▶ [Material for this exercise]:
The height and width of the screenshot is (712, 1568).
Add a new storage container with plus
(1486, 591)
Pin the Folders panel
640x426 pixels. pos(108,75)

* * *

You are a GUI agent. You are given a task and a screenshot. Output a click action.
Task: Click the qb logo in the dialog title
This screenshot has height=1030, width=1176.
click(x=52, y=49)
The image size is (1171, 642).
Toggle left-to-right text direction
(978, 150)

--

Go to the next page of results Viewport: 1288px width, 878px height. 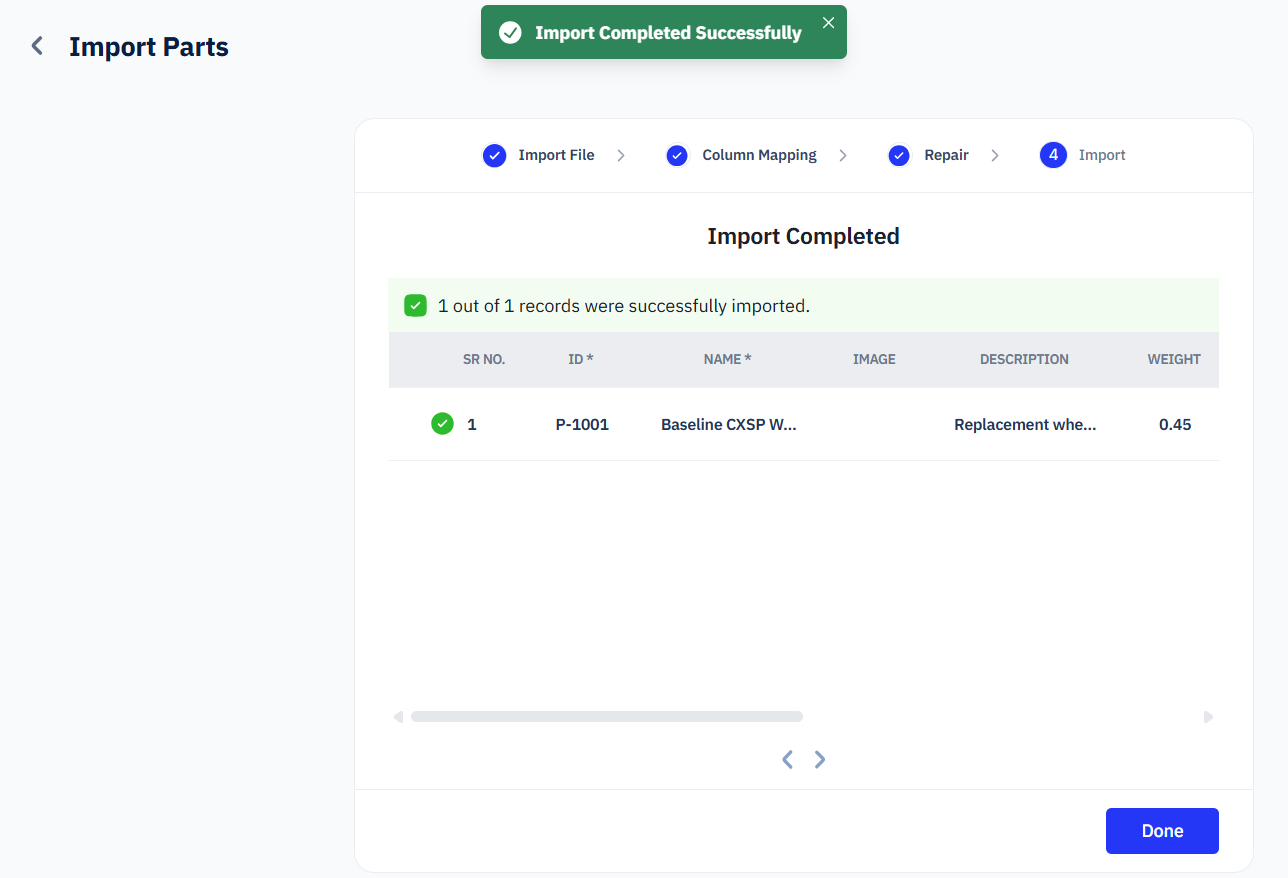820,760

▶ [To be done]: Which lines in the data above contain the string "screenshot"? Copy each one in full.

▶ [The output]:
The height and width of the screenshot is (712, 1568).
You are a GUI agent. You are given a task and a screenshot. Output a click action.
This screenshot has height=1030, width=1176.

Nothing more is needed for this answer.